I say to you … No, it doesn’t .. and No, I don’t.

Cleveland and I have had a pretty uncomfortable relationship over the years. Cleveland isn’t the only city I’ve had issues with. Paris and I have a contentious relationship mostly because its full of French people. St Louis and I are like quirky friends that don’t exactly know if we can trust each other. New Orleans, that evil es-girlfriend that I regret visiting, but not too proud to not call on her again (and again and again).

Cleveland is like that guy who wants to be like, but whatever he does seems to backfire into something that just makes our relationship worse.

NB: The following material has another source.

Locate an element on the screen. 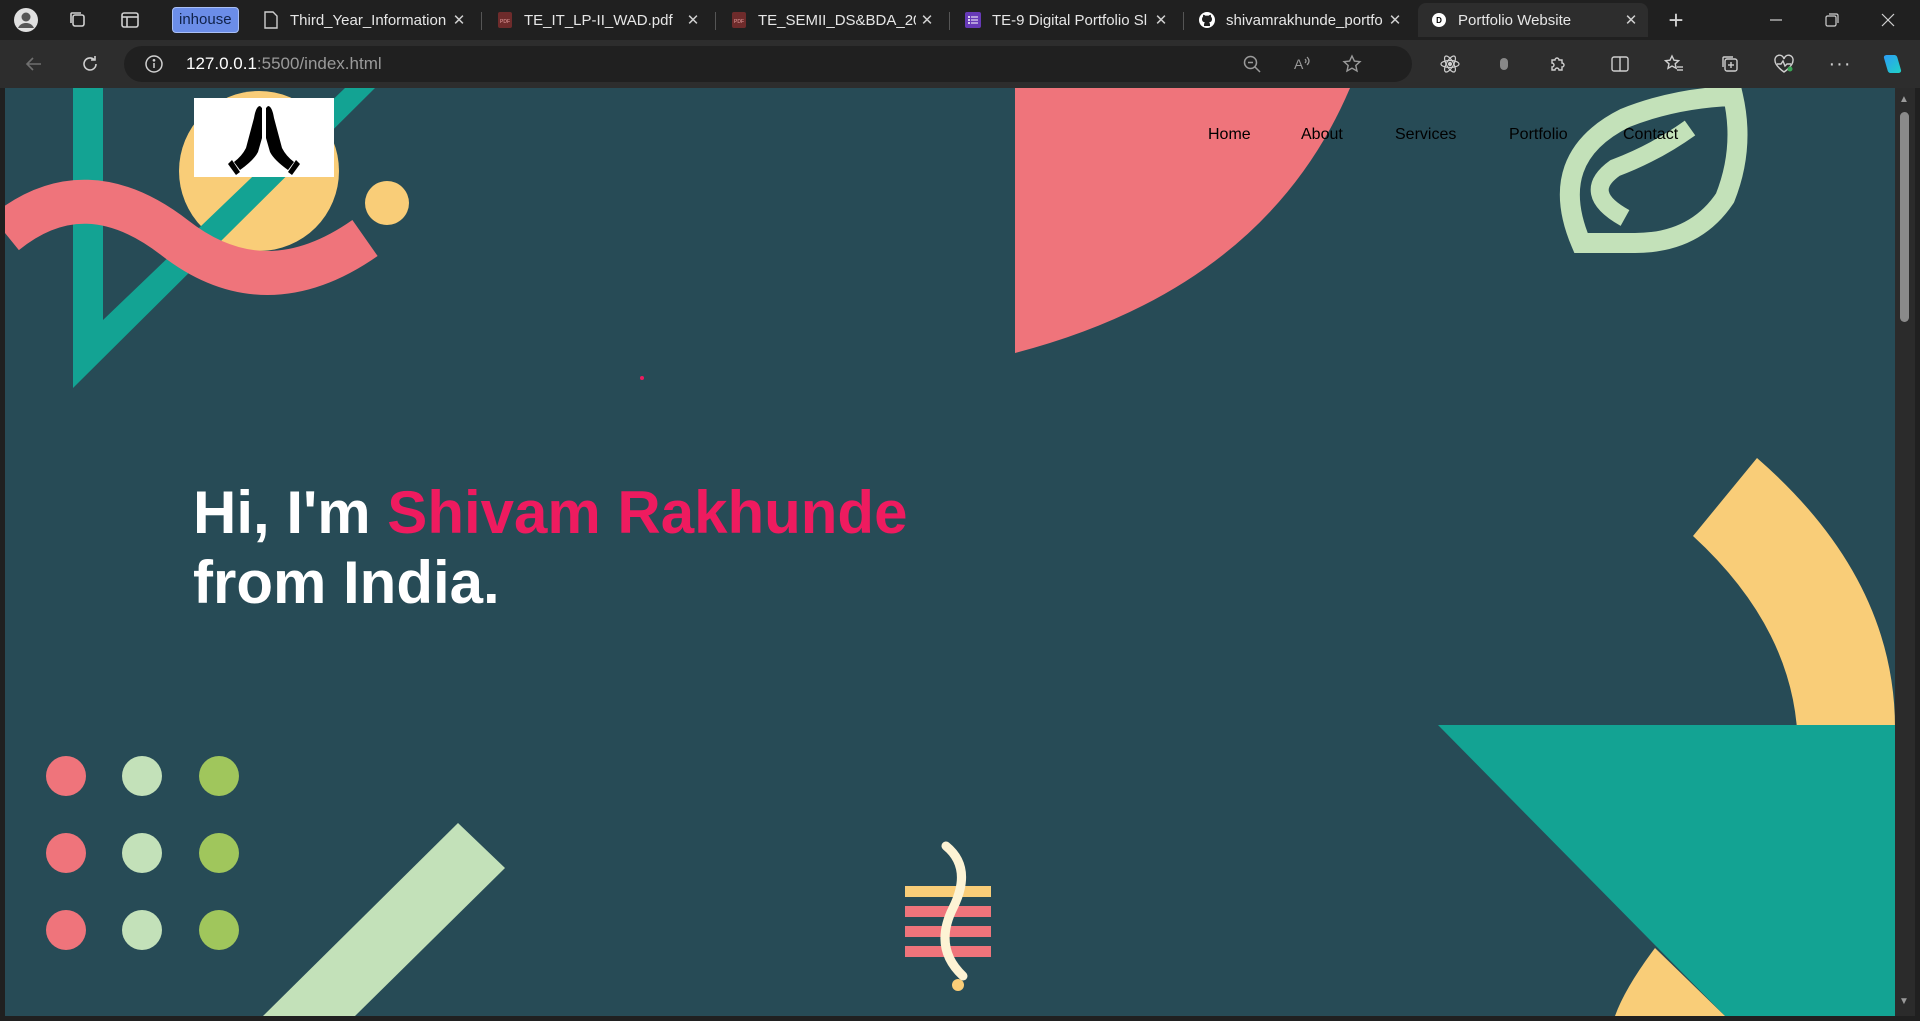 The image size is (1920, 1021). close-window-icon is located at coordinates (1888, 20).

I started coming to Cleveland about 12 years ago. If you never been, it still remains a very blue collar, very midwestern, very steel driven city. Driving around town, you can still smell the smoke and fumes from centuries of industry. Even it’s historical areas call back to days when America was built on the back of Cleveland labors. With Lake Erie to the North and the Cuyahoga River valleys running through the metro area, it can be a pretty place to visit.

But then again, centuries of industry have a way to real havoc on that beauty. I mean, one of their claims to fame is that their river caught on fire. Who does that? There really isn’t as much to see as you might think. The Rock n Roll hall of fame is nothing more than a building that has pictures you can download off of the internet … just without paying $30 to get in the door. The downtown area has some old buildings, but once you have driven though, that’s about it. They have some interesting sports stadiums but … Cleveland sports teams play there, so good luck with that.

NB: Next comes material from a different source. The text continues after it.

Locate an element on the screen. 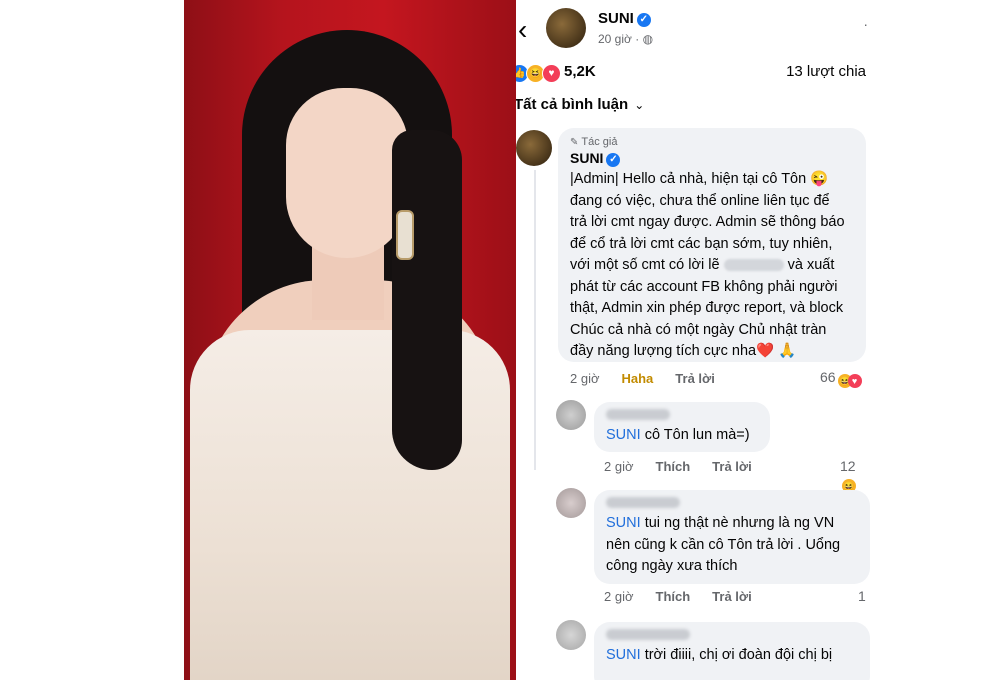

So much of my problems with Cleveland come from circumstance. When I was coming here a lot, I was coming here a lot. One calendar year, I visited the city five times. Each time I was here, I had to deal with a company that always seemed to battle over what was best for my place and theirs … and every time I was here it snowed; including once in May.

Weather is a battle with Cleveland. It is just south of the Lake Effect Snow Belt, which means … yeah … May snows. Not just that but lots of it too. In one epic trip I made with long time Bear Feeder, Rusty Johnson,. We drove through white out conditions down from Buffalo, in a trip that too way way way too long.

It’s the flights I always groaned about. Back in those days when I was based in Wichita, the only good flight was a DFW connection, in a place that had one extra seat per row than the commuter flight should have had in a 2-1/2 hour flight that always was sold out out — that meant I always seemed to bet the last row aisle seat, which was really a middle seat with the flight attendant on one side, and the toilet pressed against the other. Seems they upgraded that route to be a MD-80 … you know, those planes that were built in the 1970s that used to be called DC-9, but changed their names 15 years ago, and still flying? Way to upgrade Cleveland.

Honestly though, Cleveland tries. I can honestly state for all my visits to Cleveland, I am confronted with some great people being nice in their own genuine way. When I first started coming here, a colleague turned me onto a hotel where the concierge lounge was manned by a foul mouth hilarious but motherly attendant. She was such a great personality that you would find dozens of business travelers sitting in the lounge silently as she spouts off about everything from her clunker of a car to the quality of egg rolls .. and every one in that room said they were staying at the hotel just because of her. After she retired, there was the legendary Janice at the Embassy Suites who tended bar five nights a week and never forgot a name, home town, place of work, and whatever life story you told her over a good bourbon or three. I might not visit for a year or two and she still remembered me … and everyone.

So forgive me if I am not in a rush to hurry back to Cleveland; we just have that bad relationship thing happening here.

But if my plane doesn’t arrive from DFW soon, I may never get the opportunity to leave.